Revenge killings follow shooting of Karachi politician

Saturday, August 7, 2010

Businesses remained closed for a second day on Wednesday in the Pakistani financial capital of Karachi, to mourn Raza Haider, a leading politician of the Muttahida Quami Movement (MQM), assassinated on Monday. Nineteen people were killed on Tuesday in revenge killings, bringing the death toll to 49 over two days. Twenty-five shops and a number of vehicles including trucks and buses were burned in a series of arson attacks across the city.

Haider was gunned down while attending a funeral near the centre of the city. An officer at the Nazimabad police station said “[t]he number of attackers and the mode of their transport are not clear, but initial investigations suggest that there were more than two people who came on a motorcycle and they were probably backed by armed men in a car. They first shot at the legislator’s guard Khalid Khan and then entered the mosque and fired at Mr Haider who was in the ablution room.”

Following the first night of revenge attacks and arson the MQM accused its main political rival, the Awami National Party (ANP), of supporting the Islamist militants suspected of the assassination. The MQM is a coalition partner with the ANP in the national government and is known as a party that holds great potential for mass mobilization in the province of Sindh.

The Associated Press (AP) said that the MQM’s accusation “appeared to reflect the complex and vicious political and ethnic fault lines that crisscross Karachi.”

The AP also said that Sharfuddin Memon, the head of the Citizen’s Police Liason Committee had speculated that Haider’s killing may be related to a government operation against “land mafias”, who illegally occupy commercially valuable land. According to the AP’s report it is alleged that some of these mafias have the backing of political parties.

According to human rights organizations there have been more than 300 political killings in Karachi this year.

By Tuesday evening the Jinnah Post Graduate Medical Centre had received 17 dead bodies and 55 injured. The head of the hospital, Dr Seemi Jamali, said that they had transfused 200 blood units to victims of targeted violence and that 31 gunshot victims had been operated upon that day.

This week’s wave of violence and attacks began with the assassination of Raza Haider, but due to the nature of Karachi politics the exact motive behind Haider’s murder is unclear. The Associated Press commented that the city has long been plagued by political violence between supporters of rival parties “that draw votes from different ethnic groups in the city of 16 million people.” The publication said this muddied the reasons for the bloodshed.

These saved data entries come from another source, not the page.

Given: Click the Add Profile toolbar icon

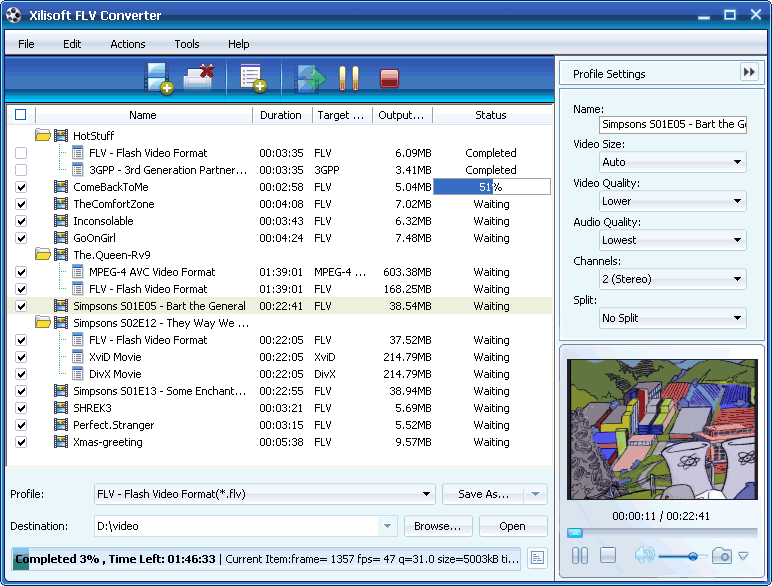Looking at the screenshot, I should (252, 78).
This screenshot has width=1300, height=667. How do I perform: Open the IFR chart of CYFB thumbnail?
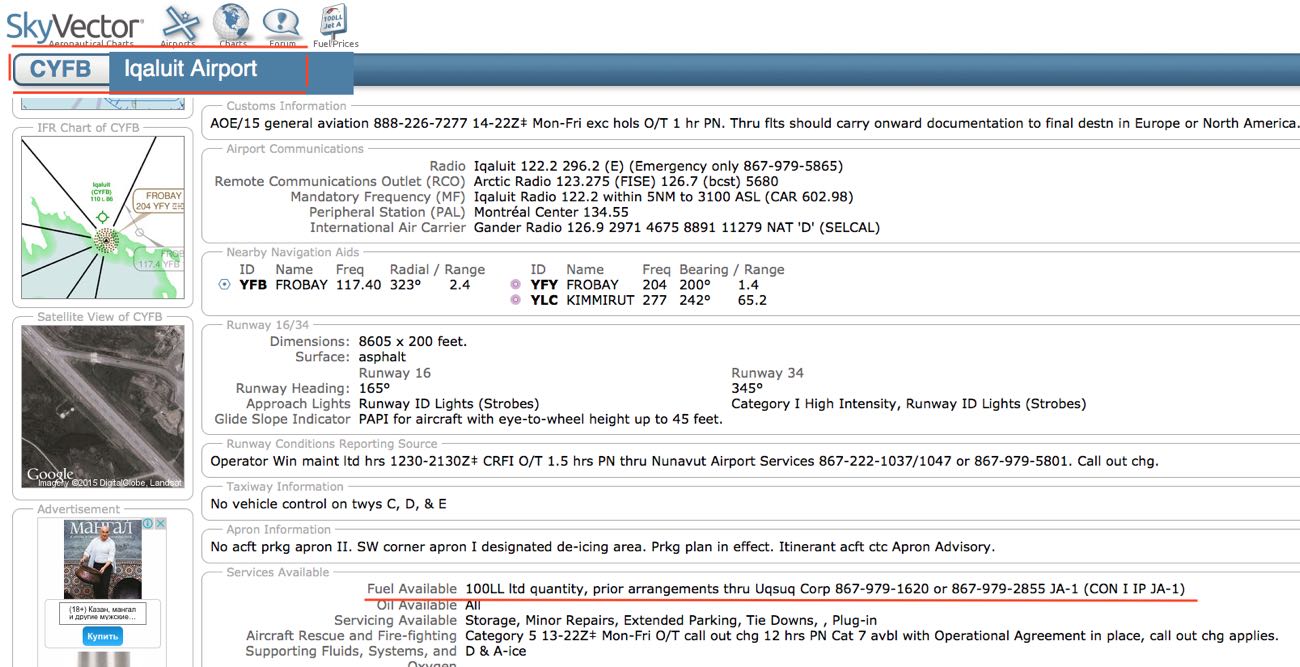tap(103, 217)
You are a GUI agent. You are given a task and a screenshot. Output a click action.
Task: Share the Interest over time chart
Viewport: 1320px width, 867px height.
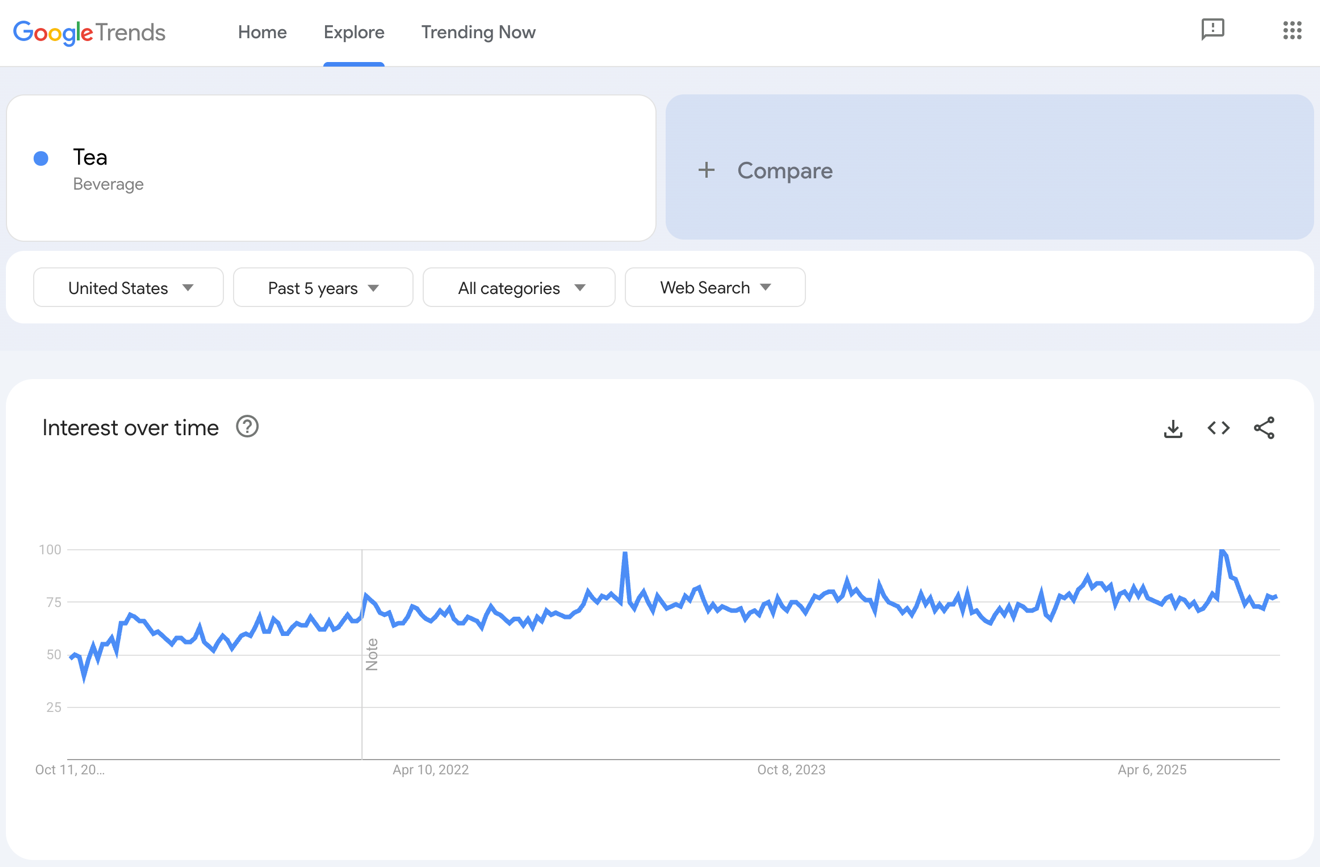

Rehman Malik, Pakistan’s Interior Minister was quoted by media as saying Islamist militants were likely suspects. He said that Haider had been on the extremist hit list. The BBC reported that they had been told by security officials in Karachi that there is evidence to suggest the assassination was carried out by the Lashkar-e-Jhangvi, Pakistan’s deadliest militant group.

The BBC News website also reported that senior MQM leader Babar Ghauri had said: “Every MQM activist will now be looking to pay back the people involved in this heinous act”.

Raza Haider was laid to rest on Tuesday at the Martyr’s Graveyard in Azizabad, northern Karachi. Hundreds of MQM members and supporters attended to pay their final respects to Haider and to his guard Khalid Khan, also killed in the shooting. The funeral took place under tight security, and with activists raising slogans against the violence that has gripped the city.